Temos testemunhado muita gente cansada, desesperançada, desesperada e estamos apenas no início do segundo mês do ano. Isto nos afeta e nos desafia.

Na linha dos livros da Sabedoria contidos na Bíblia cristã (Provérbios, Cantares de Salomão e Eclesiastes), é possível afirmar que é na criatividade do povo que Deus fala e oferece refúgio e estímulo para seguir sobrevivendo. Assim cantam os poetas Ivan Lins e Vítor Martins:

Desesperar, jamais
Aprendemos muito nesses anos
Afinal de contas, não tem cabimento
Entregar o jogo no primeiro tempo
Nada de correr da raia
Nada de morrer na praia
Nada, nada, nada de esquecer
No balanço de perdas e danos
Já tivemos muitos desenganos
Já tivemos muito que chorar
Mas agora acho que chegou a hora
De fazer valer o dito popular
Desesperar, jamais!

Em textos da Sabedoria da Bíblia cristã, a palavra-chave para não desesperar jamais é “perseverança”: um misto de paciência, resistência e esperança: “A paciência convence até as autoridades; a perseverança pode vencer qualquer dificuldade” (Provérbios, capítulo 25); “Ora, para aquele que está entre os vivos há esperança; porque melhor é o cão vivo do que o leão morto” (Eclesiastes, capítulo 9).

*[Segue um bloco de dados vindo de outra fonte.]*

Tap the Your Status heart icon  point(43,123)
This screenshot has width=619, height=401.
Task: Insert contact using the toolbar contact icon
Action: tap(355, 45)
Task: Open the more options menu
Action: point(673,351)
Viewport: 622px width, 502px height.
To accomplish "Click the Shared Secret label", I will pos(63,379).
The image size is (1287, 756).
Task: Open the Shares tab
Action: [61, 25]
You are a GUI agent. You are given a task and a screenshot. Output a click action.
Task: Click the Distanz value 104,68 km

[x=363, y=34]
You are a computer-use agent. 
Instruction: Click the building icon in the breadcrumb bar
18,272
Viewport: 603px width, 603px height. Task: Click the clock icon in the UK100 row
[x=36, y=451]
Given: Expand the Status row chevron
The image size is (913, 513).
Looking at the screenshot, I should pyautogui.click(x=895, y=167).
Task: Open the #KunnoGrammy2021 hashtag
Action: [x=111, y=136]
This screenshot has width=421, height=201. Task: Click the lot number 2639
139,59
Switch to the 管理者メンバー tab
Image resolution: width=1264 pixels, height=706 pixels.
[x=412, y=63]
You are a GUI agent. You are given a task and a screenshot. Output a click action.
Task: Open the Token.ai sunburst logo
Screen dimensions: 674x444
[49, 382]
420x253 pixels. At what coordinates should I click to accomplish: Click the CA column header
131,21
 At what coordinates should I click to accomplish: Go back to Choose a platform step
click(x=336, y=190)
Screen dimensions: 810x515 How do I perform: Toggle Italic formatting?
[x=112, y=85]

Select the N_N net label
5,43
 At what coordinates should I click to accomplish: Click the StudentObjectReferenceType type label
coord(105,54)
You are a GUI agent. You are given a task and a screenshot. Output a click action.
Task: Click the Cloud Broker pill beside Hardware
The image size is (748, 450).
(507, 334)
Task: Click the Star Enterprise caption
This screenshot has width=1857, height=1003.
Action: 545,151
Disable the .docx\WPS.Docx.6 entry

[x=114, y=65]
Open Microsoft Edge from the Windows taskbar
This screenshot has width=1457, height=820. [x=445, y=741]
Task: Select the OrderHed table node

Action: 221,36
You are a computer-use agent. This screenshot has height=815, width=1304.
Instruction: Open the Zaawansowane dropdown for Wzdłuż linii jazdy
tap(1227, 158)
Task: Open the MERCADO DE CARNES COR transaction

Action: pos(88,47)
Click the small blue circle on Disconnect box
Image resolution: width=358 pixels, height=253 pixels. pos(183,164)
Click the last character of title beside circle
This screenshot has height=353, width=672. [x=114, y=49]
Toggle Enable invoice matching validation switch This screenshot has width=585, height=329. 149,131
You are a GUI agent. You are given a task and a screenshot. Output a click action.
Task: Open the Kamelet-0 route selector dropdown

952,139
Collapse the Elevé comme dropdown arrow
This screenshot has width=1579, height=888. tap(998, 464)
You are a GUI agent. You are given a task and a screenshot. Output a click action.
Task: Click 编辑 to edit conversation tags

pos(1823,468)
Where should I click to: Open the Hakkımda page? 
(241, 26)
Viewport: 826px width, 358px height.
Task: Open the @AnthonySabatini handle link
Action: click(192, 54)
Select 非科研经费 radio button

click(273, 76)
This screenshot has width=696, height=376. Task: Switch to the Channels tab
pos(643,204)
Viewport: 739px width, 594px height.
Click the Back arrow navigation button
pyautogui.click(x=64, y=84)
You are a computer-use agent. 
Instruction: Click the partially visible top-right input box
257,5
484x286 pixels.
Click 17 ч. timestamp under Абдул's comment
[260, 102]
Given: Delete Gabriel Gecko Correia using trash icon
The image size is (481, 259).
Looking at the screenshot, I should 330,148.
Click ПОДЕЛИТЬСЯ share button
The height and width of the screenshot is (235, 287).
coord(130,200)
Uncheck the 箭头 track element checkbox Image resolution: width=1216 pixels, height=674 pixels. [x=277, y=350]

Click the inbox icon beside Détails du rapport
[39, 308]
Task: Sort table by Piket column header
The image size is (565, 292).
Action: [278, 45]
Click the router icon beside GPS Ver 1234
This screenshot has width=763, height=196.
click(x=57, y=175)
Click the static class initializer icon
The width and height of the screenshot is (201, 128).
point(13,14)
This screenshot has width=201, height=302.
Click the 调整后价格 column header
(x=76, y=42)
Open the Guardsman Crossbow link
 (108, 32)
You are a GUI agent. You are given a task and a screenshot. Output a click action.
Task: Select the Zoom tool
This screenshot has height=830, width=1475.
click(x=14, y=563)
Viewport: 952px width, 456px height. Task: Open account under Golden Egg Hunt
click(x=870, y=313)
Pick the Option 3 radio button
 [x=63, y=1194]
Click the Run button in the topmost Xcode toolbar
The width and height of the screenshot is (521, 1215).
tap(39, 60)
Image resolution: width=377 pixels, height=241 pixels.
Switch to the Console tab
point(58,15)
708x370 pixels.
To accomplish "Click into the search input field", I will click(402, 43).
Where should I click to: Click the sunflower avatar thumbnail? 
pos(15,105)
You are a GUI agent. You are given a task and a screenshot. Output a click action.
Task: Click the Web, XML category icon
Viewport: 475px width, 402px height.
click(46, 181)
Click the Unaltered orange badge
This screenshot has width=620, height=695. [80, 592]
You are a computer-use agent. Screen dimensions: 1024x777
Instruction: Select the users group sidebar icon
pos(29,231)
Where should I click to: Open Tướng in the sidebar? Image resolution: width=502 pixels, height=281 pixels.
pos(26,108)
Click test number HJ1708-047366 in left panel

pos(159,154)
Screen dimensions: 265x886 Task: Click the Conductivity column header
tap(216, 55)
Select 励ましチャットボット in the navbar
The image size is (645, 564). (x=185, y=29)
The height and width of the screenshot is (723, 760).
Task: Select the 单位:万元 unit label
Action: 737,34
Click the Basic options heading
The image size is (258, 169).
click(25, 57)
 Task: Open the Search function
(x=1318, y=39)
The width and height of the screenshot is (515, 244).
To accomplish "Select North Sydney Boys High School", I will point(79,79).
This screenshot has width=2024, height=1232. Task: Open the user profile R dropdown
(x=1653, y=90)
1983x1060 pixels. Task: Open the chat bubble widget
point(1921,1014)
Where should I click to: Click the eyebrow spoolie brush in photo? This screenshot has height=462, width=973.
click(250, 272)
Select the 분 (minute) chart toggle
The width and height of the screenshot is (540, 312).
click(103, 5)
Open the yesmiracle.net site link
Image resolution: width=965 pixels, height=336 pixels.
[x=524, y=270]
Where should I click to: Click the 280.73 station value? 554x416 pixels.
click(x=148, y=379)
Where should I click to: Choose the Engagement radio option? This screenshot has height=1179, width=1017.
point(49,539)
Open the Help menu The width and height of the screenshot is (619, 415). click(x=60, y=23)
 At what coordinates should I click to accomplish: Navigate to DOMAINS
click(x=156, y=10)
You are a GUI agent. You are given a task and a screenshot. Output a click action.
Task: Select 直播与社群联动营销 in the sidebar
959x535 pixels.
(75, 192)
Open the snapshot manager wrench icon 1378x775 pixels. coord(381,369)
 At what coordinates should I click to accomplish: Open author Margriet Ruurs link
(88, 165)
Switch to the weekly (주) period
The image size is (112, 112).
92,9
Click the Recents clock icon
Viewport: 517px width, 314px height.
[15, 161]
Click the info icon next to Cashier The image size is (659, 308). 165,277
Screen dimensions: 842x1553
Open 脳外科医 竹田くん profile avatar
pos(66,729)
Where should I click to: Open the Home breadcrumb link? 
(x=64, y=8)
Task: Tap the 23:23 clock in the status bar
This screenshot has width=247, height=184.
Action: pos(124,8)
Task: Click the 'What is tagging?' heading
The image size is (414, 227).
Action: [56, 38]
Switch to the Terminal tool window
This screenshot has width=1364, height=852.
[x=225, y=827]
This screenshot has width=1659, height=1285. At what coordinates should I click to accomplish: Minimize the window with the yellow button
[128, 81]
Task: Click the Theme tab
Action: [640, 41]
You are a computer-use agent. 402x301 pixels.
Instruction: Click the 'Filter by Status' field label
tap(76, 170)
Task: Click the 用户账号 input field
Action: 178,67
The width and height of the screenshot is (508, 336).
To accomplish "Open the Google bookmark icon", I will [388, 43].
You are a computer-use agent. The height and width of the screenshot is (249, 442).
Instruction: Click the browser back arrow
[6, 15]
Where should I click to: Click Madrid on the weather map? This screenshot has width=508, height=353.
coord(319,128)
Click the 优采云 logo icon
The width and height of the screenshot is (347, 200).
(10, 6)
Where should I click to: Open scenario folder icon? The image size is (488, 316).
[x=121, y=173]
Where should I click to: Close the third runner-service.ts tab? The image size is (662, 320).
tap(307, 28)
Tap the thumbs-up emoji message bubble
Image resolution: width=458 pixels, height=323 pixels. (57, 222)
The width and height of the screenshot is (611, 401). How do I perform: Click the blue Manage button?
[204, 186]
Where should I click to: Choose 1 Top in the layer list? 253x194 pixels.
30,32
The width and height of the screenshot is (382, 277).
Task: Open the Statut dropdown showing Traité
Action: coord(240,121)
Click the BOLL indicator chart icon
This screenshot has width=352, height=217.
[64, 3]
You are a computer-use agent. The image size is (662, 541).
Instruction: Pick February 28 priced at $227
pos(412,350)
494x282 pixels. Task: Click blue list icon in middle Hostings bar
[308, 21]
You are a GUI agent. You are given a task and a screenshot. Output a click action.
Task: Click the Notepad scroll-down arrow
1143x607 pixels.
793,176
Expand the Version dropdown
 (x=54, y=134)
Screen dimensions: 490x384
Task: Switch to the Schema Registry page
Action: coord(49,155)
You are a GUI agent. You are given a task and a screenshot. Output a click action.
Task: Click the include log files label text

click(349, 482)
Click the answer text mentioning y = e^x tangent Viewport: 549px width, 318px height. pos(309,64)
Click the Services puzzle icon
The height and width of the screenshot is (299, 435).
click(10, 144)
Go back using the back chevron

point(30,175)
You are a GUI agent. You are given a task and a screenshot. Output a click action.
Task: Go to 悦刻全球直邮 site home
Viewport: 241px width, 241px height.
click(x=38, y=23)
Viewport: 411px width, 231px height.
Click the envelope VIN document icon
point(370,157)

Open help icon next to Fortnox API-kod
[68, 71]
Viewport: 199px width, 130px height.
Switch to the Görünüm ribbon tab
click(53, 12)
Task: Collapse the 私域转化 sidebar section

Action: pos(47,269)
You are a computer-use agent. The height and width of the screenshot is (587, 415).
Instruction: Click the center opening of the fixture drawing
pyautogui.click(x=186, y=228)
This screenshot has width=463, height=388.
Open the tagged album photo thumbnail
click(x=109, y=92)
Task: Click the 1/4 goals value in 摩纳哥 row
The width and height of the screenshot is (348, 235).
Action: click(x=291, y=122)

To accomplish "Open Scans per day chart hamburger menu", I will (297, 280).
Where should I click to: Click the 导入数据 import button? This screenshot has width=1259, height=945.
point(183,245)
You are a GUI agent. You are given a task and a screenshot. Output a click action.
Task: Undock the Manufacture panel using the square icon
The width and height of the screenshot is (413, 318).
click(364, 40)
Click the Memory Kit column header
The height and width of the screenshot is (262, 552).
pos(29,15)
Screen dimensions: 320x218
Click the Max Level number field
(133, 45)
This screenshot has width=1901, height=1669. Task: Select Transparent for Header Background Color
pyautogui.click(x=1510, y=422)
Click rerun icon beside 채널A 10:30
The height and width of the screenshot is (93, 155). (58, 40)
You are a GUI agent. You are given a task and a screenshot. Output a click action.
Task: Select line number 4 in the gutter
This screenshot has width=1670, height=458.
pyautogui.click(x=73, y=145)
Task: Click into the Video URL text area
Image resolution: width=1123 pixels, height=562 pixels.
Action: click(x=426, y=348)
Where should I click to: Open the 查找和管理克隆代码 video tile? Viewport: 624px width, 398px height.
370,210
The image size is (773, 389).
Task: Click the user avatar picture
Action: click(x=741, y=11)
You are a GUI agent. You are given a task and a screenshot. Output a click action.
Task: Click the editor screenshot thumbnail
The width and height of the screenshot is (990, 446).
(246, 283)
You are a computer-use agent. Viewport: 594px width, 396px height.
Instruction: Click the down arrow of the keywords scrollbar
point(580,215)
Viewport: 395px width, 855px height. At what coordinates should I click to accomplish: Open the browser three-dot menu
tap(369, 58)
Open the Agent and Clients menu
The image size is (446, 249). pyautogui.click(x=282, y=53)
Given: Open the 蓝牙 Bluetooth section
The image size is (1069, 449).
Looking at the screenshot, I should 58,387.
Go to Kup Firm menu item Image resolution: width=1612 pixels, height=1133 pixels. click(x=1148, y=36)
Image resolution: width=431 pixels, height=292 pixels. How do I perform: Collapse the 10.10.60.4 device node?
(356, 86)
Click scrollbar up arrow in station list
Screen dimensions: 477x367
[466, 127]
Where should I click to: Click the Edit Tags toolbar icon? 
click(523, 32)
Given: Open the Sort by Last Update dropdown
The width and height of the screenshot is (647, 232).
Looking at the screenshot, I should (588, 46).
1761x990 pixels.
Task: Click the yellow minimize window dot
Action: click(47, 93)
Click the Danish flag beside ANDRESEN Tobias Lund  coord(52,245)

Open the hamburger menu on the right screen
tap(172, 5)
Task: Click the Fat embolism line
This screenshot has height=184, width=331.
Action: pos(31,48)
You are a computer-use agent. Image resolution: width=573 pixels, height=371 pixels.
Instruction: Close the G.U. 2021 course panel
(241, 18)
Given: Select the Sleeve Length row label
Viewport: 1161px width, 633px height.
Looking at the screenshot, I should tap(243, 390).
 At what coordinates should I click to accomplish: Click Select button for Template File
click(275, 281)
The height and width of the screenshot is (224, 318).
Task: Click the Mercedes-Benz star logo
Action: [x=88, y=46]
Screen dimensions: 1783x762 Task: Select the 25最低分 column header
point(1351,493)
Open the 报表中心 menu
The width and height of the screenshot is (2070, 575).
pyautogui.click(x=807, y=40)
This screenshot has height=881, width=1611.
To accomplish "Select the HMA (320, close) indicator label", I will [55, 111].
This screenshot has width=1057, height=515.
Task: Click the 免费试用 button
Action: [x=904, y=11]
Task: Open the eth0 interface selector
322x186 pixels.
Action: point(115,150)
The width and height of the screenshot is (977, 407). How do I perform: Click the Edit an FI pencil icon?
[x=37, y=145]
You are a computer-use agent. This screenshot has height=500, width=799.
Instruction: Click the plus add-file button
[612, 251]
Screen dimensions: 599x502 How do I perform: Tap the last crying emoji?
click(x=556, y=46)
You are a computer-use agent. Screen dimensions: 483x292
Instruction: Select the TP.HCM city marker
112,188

Quem desespera, desiste, nega a espera, “entrega os pontos” ou “o jogo no primeiro tempo”. Quem acompanha esportes sabe o quanto viradas são possíveis e que derrotas dadas como certas podem se tornar vitórias, dependendo da “raça” e da “garra” dos jogadores.

A poesia de Ivan Lins, de forte teor evangélico, composta em tempos duríssimos da ditadura militar, lança mão de todos estes “ditos populares”. Sem deixar de reconhecer que há perdas, “muitos desenganos”, que “temos muito que chorar”, como o profeta Jeremias, a canção revela que está na hora de arrancar do chão da vida (“Seja forte, coragem!”, como diz Salmos 27.14), o que sempre soubemos: “desesperar jamais!”.

É com esse fôlego que se encontra no cotidiano, na teimosia de quem resiste a tantos impropérios, que emergem ações coletivas que mostram que não estamos sozinhos na indignação e que temos ir além do murmúrio e da crítica.

E há muitas ações, de variados segmentos brasileiros, que têm expressado o que significa “não correr da raia” e, ao mesmo tempo, não ser cúmplice dos abusos que afligem o País.

Entre os cristãos, por exemplo (que, no geral, têm dado um péssimo testemunho seja de cumplicidade declarada com desmandos, seja de silêncio e omissão), um significativo grupo de 380 líderes, evangélicos e católicos, protocolou na Câmara dos Deputados, na semana passada, o pedido de impeachment do presidente Jair Bolsonaro.

Uma cerimônia simbólica em Brasília, em 26 de janeiro, tornou pública a ação. O esforço profético foi liderado pela secretária-geral do Conselho Nacional de Igrejas Cristãs (CONIC), a pastora luterana Romi Bencke, e o secretário-geral da Comissão Brasileira de Justiça e Paz da Confederação Nacional dos Bispos do Brasil (CNBB) Daniel Seidel, que representaram os signatários.

O documento denuncia que o presidente comete crime de responsabilidade na área da saúde pública, principalmente nesse momento da pandemia da covid-19. Isto se deve às atitudes desrespeitosas por parte dele que resultaram e continuam resultando na morte de tantos brasileiros. O texto apresenta uma lista de situações que corroboram esta afirmação.

Lideranças religiosas apoiadoras do presidente da República vieram a público condenar a ação. Algumas igrejas a que signatários estão relacionados negaram participação oficial no documento. Essas posturas revelam a força do movimento profético que afirma “desesperar jamais!” e pede justiça no afastamento de quem lidera destruição e morte.

Vale seguir “aprendendo muito nesses anos” e repetindo as palavras da pastora Romi Bencke (CONIC): “Apesar de tudo, não devemos desanimar. É nos momentos de incerteza que a esperança precisa ficar ainda mais forte. Aliás, não há inverno que dure para sempre. E nunca houve uma nuvem que conseguisse anular o brilho do sol!”.